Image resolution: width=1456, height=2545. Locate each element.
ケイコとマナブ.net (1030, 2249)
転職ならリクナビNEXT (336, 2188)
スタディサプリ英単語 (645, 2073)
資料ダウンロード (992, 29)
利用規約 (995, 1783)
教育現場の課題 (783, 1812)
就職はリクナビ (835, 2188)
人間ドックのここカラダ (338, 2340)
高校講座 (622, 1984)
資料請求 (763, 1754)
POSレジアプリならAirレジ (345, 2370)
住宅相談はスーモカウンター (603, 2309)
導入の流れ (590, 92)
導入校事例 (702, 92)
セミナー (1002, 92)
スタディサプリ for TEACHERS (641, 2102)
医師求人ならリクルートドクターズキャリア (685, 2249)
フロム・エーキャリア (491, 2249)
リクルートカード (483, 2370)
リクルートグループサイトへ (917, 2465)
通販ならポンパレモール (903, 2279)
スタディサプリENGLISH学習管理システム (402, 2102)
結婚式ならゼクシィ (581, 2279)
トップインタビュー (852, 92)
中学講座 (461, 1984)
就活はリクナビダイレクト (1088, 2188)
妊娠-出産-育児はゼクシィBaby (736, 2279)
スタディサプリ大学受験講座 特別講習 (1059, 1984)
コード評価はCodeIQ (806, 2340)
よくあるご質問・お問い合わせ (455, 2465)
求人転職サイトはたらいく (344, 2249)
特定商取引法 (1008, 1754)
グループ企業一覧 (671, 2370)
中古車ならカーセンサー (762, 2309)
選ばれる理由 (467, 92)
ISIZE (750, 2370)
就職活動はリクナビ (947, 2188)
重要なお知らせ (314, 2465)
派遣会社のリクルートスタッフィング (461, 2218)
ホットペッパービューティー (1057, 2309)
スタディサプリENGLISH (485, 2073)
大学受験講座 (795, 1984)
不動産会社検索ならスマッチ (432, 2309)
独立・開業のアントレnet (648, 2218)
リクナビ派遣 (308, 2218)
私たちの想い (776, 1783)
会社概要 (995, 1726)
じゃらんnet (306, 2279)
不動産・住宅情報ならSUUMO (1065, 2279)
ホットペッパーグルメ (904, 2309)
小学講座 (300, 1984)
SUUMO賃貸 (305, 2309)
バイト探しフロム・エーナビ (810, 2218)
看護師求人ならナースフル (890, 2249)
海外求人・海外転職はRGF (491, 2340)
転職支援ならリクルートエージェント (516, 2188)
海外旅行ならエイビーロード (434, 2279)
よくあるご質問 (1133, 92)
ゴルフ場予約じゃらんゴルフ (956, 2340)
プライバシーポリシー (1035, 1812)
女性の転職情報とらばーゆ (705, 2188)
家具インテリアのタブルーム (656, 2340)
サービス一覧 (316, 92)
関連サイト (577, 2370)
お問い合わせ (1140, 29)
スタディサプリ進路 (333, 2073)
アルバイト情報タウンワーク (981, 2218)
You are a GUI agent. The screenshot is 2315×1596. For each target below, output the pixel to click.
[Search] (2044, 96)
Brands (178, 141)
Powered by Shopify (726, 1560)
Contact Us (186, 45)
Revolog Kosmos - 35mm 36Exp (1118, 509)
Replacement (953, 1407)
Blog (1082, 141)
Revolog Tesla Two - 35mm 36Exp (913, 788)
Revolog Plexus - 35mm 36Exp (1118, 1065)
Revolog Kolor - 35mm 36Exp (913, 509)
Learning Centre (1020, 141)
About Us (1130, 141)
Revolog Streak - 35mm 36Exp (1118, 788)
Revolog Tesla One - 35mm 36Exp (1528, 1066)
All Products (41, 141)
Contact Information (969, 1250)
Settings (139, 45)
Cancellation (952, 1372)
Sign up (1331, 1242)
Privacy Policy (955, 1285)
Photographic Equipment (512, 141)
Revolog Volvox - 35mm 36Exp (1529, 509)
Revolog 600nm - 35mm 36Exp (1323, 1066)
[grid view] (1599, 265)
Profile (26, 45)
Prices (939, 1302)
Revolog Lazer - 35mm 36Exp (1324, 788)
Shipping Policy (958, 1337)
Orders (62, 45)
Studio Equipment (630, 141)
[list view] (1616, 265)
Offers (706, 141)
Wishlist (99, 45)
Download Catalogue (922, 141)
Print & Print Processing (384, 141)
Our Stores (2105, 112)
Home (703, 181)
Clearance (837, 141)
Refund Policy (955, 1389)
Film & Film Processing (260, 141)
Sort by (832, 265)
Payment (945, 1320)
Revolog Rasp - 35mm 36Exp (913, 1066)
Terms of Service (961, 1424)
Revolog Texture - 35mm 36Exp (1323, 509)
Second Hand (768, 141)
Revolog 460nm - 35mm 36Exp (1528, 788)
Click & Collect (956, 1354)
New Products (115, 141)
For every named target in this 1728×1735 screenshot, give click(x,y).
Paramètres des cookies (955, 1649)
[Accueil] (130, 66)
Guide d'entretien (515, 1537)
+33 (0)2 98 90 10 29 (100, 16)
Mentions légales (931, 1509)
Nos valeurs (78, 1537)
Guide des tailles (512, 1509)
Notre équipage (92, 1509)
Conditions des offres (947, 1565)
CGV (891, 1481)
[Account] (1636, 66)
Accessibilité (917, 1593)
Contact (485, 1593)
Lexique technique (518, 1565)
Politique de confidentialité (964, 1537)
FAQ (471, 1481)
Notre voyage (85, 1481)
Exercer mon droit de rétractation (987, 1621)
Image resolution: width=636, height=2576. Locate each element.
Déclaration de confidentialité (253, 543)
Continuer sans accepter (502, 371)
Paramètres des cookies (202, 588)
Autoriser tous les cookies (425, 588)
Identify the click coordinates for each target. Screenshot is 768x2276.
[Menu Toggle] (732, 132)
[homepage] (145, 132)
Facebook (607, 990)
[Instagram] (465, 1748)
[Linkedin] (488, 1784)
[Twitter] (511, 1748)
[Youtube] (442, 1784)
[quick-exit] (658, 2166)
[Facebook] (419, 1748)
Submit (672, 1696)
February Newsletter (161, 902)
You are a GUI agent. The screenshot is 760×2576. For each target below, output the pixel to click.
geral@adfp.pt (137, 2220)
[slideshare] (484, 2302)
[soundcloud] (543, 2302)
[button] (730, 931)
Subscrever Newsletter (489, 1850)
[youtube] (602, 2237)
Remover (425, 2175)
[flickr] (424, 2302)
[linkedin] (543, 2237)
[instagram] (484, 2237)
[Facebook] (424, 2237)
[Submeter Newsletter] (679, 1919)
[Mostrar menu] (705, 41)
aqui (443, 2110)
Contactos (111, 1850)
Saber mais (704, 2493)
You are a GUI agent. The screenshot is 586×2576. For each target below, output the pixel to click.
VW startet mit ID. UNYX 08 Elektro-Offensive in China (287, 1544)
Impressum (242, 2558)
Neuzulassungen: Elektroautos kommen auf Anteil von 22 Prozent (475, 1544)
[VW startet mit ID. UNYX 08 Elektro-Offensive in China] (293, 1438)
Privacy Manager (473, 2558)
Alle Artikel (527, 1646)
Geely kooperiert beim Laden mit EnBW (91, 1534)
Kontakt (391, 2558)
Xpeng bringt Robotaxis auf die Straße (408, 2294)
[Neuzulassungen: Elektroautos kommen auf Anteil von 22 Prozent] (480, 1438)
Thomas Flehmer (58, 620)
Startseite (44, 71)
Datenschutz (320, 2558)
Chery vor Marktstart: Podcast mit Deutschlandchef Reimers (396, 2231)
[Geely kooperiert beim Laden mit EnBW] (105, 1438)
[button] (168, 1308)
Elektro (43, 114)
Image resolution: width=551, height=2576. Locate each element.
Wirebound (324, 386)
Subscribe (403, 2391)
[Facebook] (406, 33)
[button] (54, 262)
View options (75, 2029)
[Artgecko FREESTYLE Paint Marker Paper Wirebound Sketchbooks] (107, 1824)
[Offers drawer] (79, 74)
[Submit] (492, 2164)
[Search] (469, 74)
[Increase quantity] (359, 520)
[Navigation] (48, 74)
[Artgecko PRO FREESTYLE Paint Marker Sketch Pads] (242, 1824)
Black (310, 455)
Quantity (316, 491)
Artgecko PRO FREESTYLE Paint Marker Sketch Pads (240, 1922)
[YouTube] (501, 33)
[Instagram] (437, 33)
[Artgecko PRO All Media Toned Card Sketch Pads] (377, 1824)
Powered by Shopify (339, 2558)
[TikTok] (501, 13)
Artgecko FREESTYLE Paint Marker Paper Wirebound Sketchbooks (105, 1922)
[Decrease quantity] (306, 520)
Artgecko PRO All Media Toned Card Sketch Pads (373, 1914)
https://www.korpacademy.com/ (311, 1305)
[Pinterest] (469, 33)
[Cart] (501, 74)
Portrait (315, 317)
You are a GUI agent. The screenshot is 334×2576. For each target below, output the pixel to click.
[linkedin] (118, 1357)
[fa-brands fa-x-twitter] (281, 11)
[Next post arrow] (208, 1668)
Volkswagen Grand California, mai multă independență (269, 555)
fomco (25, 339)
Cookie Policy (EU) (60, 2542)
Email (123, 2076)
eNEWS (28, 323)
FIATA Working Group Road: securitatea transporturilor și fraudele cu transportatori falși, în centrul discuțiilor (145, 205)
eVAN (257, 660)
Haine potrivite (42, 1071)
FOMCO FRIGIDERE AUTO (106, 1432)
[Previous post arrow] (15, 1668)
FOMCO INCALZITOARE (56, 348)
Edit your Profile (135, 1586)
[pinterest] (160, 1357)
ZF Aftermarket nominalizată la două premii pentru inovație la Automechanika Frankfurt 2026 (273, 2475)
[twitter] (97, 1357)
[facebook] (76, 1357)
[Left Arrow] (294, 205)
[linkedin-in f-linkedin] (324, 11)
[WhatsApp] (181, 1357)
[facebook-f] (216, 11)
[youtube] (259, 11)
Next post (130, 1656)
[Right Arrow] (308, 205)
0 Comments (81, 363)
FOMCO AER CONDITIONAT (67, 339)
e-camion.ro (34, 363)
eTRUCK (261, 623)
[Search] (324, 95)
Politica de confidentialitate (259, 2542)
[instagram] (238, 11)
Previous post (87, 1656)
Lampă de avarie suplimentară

What you should do:
Leave out every line ahead of the one containing "[Pinterest] (469, 33)" and print the rest of the listing exactly.

Exercise answer:
[Pinterest] (469, 33)
[Cart] (501, 74)
Portrait (315, 317)
You are a GUI agent. The screenshot is 334×2576. For each target below, output the pixel to click.
[linkedin] (118, 1357)
[fa-brands fa-x-twitter] (281, 11)
[Next post arrow] (208, 1668)
Volkswagen Grand California, mai multă independență (269, 555)
fomco (25, 339)
Cookie Policy (EU) (60, 2542)
Email (123, 2076)
eNEWS (28, 323)
FIATA Working Group Road: securitatea transporturilor și fraudele cu transportatori falși, în centrul discuțiilor (145, 205)
eVAN (257, 660)
Haine potrivite (42, 1071)
FOMCO FRIGIDERE AUTO (106, 1432)
[Previous post arrow] (15, 1668)
FOMCO INCALZITOARE (56, 348)
Edit your Profile (135, 1586)
[pinterest] (160, 1357)
ZF Aftermarket nominalizată la două premii pentru inovație la Automechanika Frankfurt 2026 (273, 2475)
[twitter] (97, 1357)
[facebook] (76, 1357)
[Left Arrow] (294, 205)
[linkedin-in f-linkedin] (324, 11)
[WhatsApp] (181, 1357)
[facebook-f] (216, 11)
[youtube] (259, 11)
Next post (130, 1656)
[Right Arrow] (308, 205)
0 Comments (81, 363)
FOMCO AER CONDITIONAT (67, 339)
e-camion.ro (34, 363)
eTRUCK (261, 623)
[Search] (324, 95)
Politica de confidentialitate (259, 2542)
[instagram] (238, 11)
Previous post (87, 1656)
Lampă de avarie suplimentară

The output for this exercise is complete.